I’d like to spend some time talking about what is now called This Red Business after a Walt Whitman poem I quite admire. Usually, I use this space to talk about the things that bother me, the places I’ve succeeded, the everyday life I’ve led. Sometimes I talk about writing.

Rarely do I talk about what I’ve actually been working on. Most of these are things I’ve kept private, from Michelle, from my beta readers, or my confidants. Some featured within the first bleary attempts at pitching my novel. Most have gone unspoken, but should probably be mentioned.

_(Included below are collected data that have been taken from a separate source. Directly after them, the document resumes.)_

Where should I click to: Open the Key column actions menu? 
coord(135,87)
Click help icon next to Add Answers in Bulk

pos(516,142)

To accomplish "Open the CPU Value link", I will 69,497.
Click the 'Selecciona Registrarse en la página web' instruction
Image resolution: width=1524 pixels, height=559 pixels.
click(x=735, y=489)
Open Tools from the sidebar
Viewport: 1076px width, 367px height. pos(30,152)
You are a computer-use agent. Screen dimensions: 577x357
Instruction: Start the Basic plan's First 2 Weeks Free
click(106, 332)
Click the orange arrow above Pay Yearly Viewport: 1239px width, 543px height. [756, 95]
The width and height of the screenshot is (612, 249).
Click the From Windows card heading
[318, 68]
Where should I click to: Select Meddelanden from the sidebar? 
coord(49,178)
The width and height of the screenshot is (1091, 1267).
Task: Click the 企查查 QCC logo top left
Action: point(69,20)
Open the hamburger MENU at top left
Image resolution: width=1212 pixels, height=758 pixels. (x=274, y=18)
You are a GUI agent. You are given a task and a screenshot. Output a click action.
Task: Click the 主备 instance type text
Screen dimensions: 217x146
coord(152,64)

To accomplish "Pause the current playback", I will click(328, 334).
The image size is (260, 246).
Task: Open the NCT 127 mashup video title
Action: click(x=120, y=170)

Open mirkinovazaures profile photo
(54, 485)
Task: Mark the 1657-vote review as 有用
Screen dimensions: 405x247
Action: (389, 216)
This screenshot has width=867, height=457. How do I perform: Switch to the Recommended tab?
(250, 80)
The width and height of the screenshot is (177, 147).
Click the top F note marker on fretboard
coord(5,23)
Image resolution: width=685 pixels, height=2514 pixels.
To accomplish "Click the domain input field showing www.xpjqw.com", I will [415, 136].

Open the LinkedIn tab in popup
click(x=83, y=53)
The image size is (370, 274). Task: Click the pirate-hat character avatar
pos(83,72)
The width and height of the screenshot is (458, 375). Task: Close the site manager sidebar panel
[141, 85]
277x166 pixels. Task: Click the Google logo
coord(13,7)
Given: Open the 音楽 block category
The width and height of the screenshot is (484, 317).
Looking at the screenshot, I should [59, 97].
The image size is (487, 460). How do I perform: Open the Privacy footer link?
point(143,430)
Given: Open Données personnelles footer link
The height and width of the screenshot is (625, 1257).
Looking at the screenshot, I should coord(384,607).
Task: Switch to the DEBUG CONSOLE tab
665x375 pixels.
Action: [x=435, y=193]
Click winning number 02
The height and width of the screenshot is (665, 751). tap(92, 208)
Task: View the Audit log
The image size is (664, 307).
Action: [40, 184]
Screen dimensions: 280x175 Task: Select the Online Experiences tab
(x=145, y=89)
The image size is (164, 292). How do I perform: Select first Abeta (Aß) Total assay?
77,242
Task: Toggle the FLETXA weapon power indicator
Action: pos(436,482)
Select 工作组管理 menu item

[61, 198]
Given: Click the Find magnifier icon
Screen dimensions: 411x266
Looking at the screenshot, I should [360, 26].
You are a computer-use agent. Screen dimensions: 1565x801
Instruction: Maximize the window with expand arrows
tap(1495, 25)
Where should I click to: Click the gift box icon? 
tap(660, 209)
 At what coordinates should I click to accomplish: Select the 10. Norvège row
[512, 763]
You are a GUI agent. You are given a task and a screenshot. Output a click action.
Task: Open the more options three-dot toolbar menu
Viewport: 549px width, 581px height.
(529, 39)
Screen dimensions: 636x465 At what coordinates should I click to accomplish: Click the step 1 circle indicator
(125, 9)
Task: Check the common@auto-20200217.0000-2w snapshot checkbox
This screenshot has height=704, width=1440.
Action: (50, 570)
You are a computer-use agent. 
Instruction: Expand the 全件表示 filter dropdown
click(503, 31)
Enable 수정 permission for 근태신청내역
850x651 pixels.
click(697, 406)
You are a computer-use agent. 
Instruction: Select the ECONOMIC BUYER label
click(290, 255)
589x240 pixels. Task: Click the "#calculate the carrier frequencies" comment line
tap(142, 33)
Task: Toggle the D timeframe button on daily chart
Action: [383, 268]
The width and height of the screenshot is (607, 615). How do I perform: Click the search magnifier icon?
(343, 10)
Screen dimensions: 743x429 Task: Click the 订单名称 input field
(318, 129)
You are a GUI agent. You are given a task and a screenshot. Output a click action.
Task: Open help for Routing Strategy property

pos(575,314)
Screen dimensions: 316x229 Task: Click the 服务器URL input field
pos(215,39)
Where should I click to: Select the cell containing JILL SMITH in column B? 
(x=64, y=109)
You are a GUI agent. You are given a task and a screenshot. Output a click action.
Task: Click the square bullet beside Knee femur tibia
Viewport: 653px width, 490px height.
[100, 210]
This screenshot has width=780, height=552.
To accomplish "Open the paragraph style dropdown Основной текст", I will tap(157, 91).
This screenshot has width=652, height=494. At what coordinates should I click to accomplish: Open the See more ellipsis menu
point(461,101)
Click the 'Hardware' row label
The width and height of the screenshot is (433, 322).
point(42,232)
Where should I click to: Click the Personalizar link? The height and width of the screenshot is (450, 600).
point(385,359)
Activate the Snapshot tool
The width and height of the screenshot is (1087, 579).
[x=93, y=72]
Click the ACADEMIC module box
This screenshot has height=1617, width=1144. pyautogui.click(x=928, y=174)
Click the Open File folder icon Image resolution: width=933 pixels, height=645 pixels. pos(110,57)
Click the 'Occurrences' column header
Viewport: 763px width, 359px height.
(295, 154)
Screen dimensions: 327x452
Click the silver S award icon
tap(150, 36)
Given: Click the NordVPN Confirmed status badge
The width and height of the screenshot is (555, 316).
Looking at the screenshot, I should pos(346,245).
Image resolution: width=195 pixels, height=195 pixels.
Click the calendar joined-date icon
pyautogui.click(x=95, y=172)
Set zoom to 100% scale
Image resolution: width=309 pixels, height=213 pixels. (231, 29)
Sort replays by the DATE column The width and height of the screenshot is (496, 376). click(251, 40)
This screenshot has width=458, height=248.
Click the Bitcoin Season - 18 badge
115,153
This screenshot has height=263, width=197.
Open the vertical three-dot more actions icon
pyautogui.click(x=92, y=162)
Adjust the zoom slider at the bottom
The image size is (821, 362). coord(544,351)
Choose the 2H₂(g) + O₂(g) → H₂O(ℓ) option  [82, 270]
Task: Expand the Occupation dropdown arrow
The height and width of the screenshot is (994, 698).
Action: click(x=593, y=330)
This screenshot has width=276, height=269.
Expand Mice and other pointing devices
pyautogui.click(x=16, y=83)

The old writing adage is to write what I know, so just before my writing frenzy I took this to heart. I wrote the stories I wanted to read, something that started as a fantasy novel that would be pure entertainment, to scrub clean the ashes of my failures, that went from Scotland and a cautious approach to my unspoken ambition to write a fantasy novel series about the American Civil War. I’ve been fascinated, utterly consumed and obsessed with that conflict since I was a child. I grew up in suburban Maryland, surrounded by the detritus of the war. My great aunt’s house has divots in the backyard where I used to play which were originally dug by Union pickets. Every month, my dad took me to a battlefield, to learn, to breathe, and to study. In 8th grade, on a summer vacation to Gettysburg, long after we moved to the Pacific Northwest, I spoke so in depth with a National Parks guide that he handed his business card to me and told me I had a job there when I was older. I lost that card. I’ve been offered spots in reenactor companies, but always refrained. As I grew older, I learned nuance, saw past the myth and glimpsed the men beneath. Everywhere, I saw pro-confederate propaganda, the Lost Cause infects wide layers of American life, pernicious as the devil. So I thought instead of being cautious, why not be bold. Why not go straight for the throat here. If all I can see is the Lost Cause, then someone needed to give voice to the Union. I devoured Ulysses S. Grant’s memoirs, began to understand he’d seen the same danger in his later years. Fuck, it still feels crazy and ambitious for me to type these words, but let’s keep going.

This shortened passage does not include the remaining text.